Can someone explain the relationship between a remote deactivation feature like the one in iOS and a hardware backdoor? In other words, is a mandate to do this a de facto attack on software freedoms (by mandating the phone run unmodifiable code)? Or is there a middle path where the device could be significantly degraded remotely but still allow for the owner to be root?
It will soon be mandatory that phones offer this feature. There’s no mandate to enable it or keep it enabled. If you want to seriously degrade the security of your phone, that is still an option.
Or maybe Steve Jobs was right - people really don’t want larger phones?
If enough people use the feature, then you get herd immunity from theft.
There’s no link for “you can check your Activation Lock Status here.”
Correct link is here:
Doesn’t appear to work from mobile browsers, FWIW.
If you want to seriously degrade the security of your phone, that is still an option.
I honestly thought you were agreeing with me.
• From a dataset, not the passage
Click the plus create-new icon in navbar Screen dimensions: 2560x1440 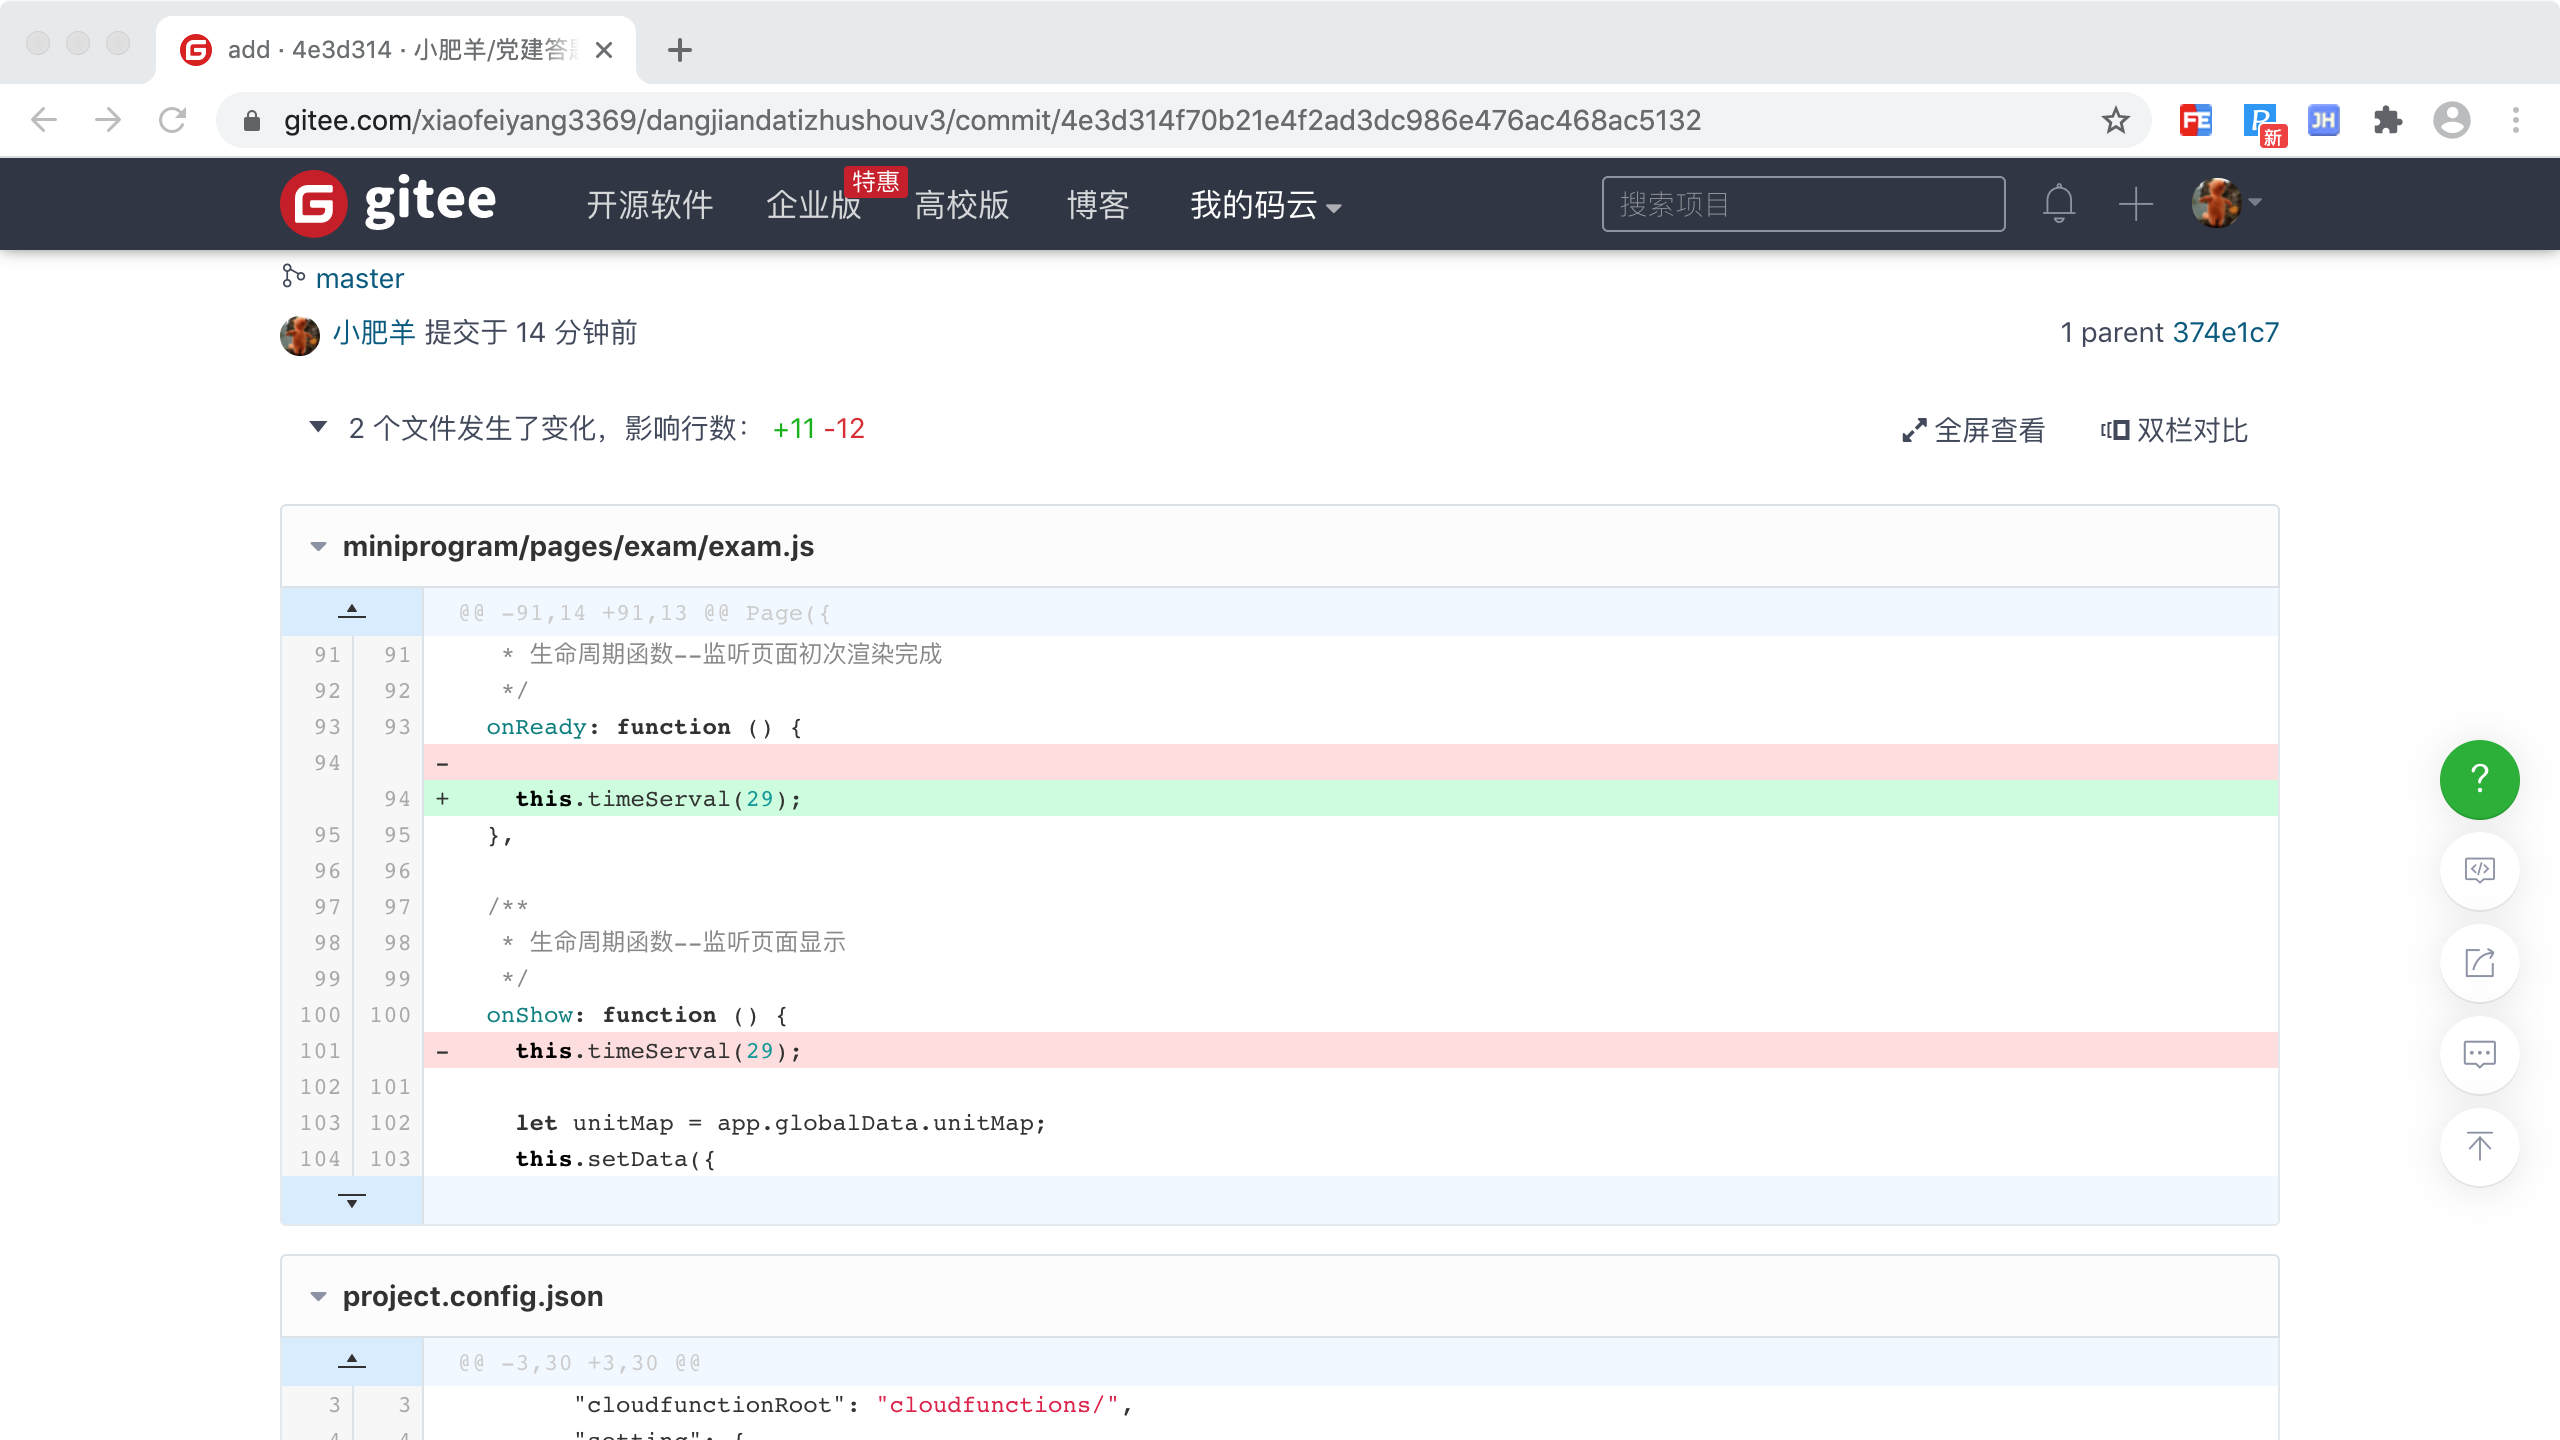pyautogui.click(x=2135, y=204)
Here’s my point of view: Having an institution able to remotely execute software – perhaps a trusted institution, but clearly one you don’t control – is kind of the definition of insecure.
For a real world example, look at the shutdown of ISPs in Cairo during the Arab spring. Then look at the “stingray” cell interception devices in use in the United States. Once this kind of always-on backdoor exists, it’s entirely feasible to send a command to phones within a certain geofence to go dark for a few hours. Long enough to swap out a government, or keep one in place, or just clear out an annoying protest without it getting to Twitter in realtime.
As for “deactivation”, depending on how it’s implemented, that may not be really possible. Turning “off” the feature may a request to the host institution to not use it, not a technical limit. Institutions can be abused.
Cell phones rely on cell phone towers. Even if all phones could not be remotely bricked, it is routine to knock out communications conventionally, and stifle protest that way.
Which makes less conventional methods of communication (meshed networks using close-range methods, for example) an interesting avenue of exploration for resistance to institutional control of communication. I am having fun speculating about a firmware that, in the event of remote bricking, activates a slim OS with zero normal hard drive access, but with WiFi/other close-range comms, mic/camera, separated HDD partition & a mesh protocol. When activated, device attempts to mesh with nearby devices. If mesh network succeeds, participants can message each other and mic/camera inputs are automatically distributed to partitions of nearby devices. If device has, in fact, just been bricked because it’s stolen, have fun with your downgraded walky-talky.
Maintain the benefits of remote bricking (ability for consumers to protect their data stored on stolen devices/reduce value of stolen devices) while allowing emergency communications in event of authoritarian killswitch activation.
And that’s where the major misunderstanding occurs. That’s not how activation locks work at all. They aren’t set up remotely. Here’s what actually happens. in the case of iOS:
- You sign into iCloud on the iPhone using the username and password you chose.
- You enable Find My iPhone with the username and password you chose.
- Locally, on the device, this creates a token that can only be cleared with the username and password you chose.
- The device is erased/wiped.
- Upon boot, locally, iOS checks to see if the token exists.
- If the token exists, locally, the username and password you chose in step 1 must be entered.
At no point can anyone remotely change the username and password used for the local token. If the username and password for the Apple ID used in step one is changed outside of the iPhone, an updated token will not be created until the new username/password combination is entered locally, on the device. Otherwise, the old username/password will be required.
You cannot remotely set up an activation lock. You cannot remotely trigger an activation lock. The only thing you can do remotely is a remote wipe, which requires step 2 to have occurred and which will trigger step 5.
Calling it a “remote kill switch” is a gross misinterpretation of how the process works. It’s an activation lock, that prevents a phone from being reactivated again after an erase unless the user’s credentials are entered. It’s not possible for someone to remotely say, “I want this phone destroyed”. That’s just not how it works.
Very helpful, thank you.
Curious how this part is implemented. Maybe something like “The only thing you can do remotely is to send an authenticated request to the device telling it that iCloud wants it to wipe itself.” Which, if my guess is right, is that middle ground I was hoping for – degrades the phone, but doesn’t require giving root to anyone other than the owner.
This topic was automatically closed after 5 days. New replies are no longer allowed.